Subject: Re: I bet against BRK
My understanding is that if you have a margin account the securities firm can lend out any of positions regardless if you have a margin loan or not.
Only if you give consent! I sometimes give consent if the fee (interest) they are willing to share with me is juicy enough. I've received between 1.25% and over 75%, accrued daily and paid monthly, on various shares that I've allowed to be loaned out (to people shorting them). 75% interest is really quite rare and only happens under special circumstances (an upcoming event or a short squeeze), usually the typical rate is under 5%. The only other issue is that sometimes when dividends are distributed, they will not be considered to be "qualified" (because they were paid to you by the person who shorted it instead of by the company) so will be taxed at the higher ordinary income tax rate. But if I'm collecting an EXTRA 5% interest over and above the dividend, I don't mind paying a higher tax rate on a 2% or 3% dividend!

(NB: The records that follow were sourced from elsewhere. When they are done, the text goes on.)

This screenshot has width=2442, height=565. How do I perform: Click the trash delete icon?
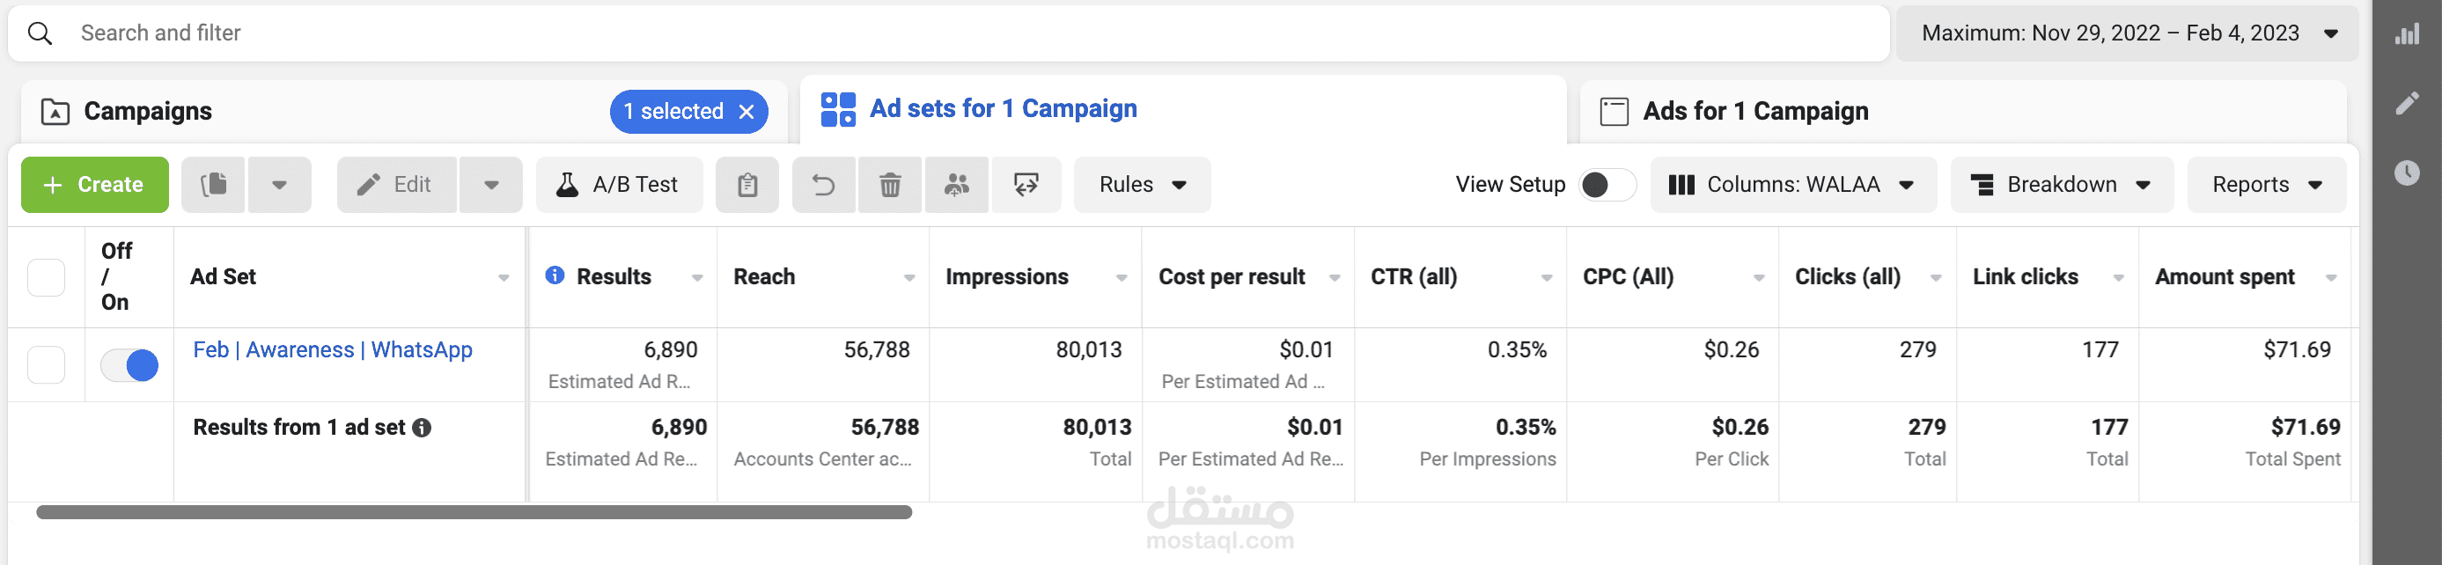[889, 185]
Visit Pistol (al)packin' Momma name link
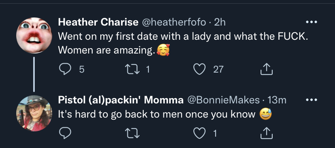This screenshot has width=335, height=148. tap(121, 100)
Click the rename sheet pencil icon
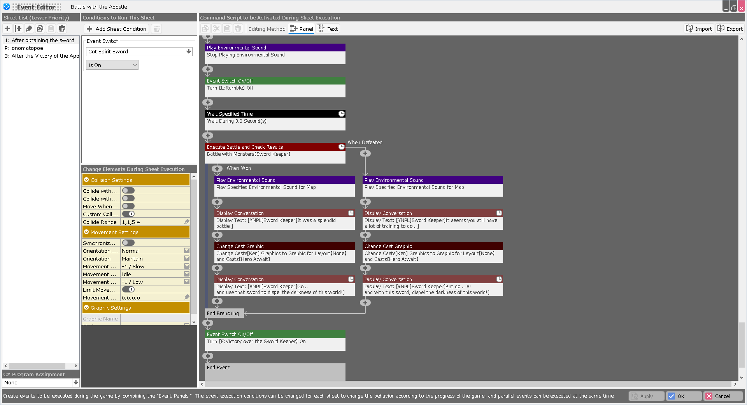The image size is (747, 405). coord(29,28)
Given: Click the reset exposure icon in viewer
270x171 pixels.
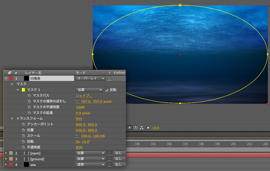Looking at the screenshot, I should coord(148,128).
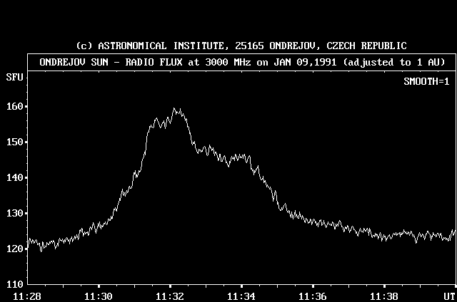This screenshot has height=302, width=457.
Task: Click the 160 y-axis value
Action: pos(14,107)
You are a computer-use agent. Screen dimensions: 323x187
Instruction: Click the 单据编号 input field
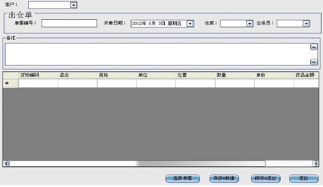[x=69, y=23]
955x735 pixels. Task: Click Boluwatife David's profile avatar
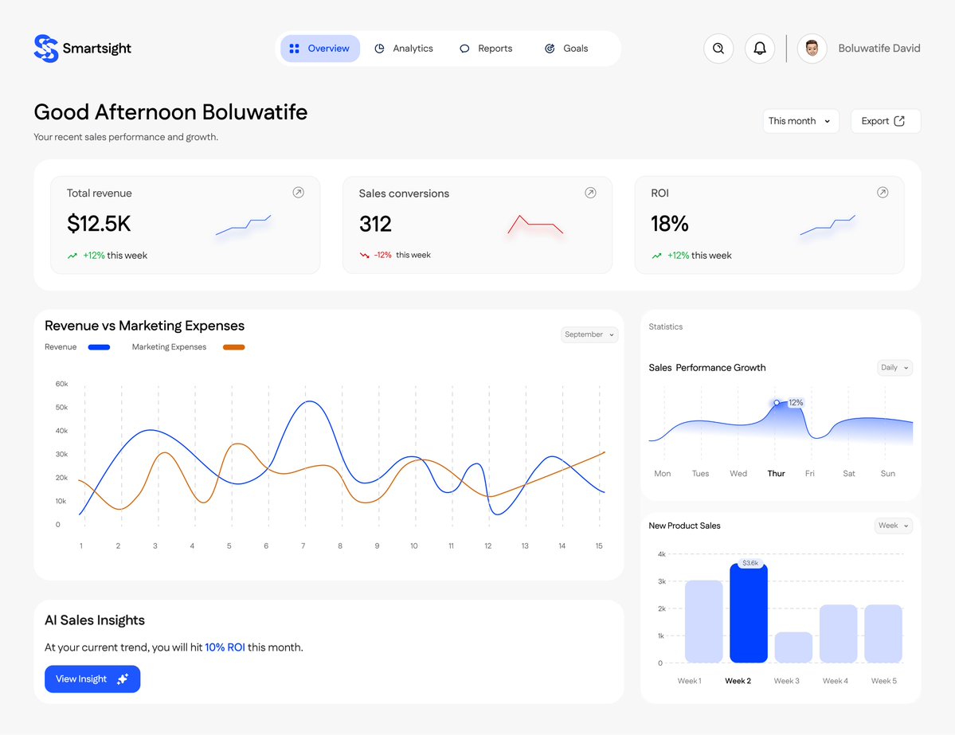(x=812, y=49)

Here's a blurb from Schwab about it - https://www.schwab.com/learn/s...
If the securities firm went under you might also be an unsecured creditor. ?
Most of the larger brokers will put up cash collateral against your shares so in the unlikely event that they go belly up, your money is there (not as an unsecured creditor). The reason they are willing to put up a cash collateral is because lending shares to people sho short them is VERY profitable, and they have the cash sitting there anyway, and it earns them interest for the duration.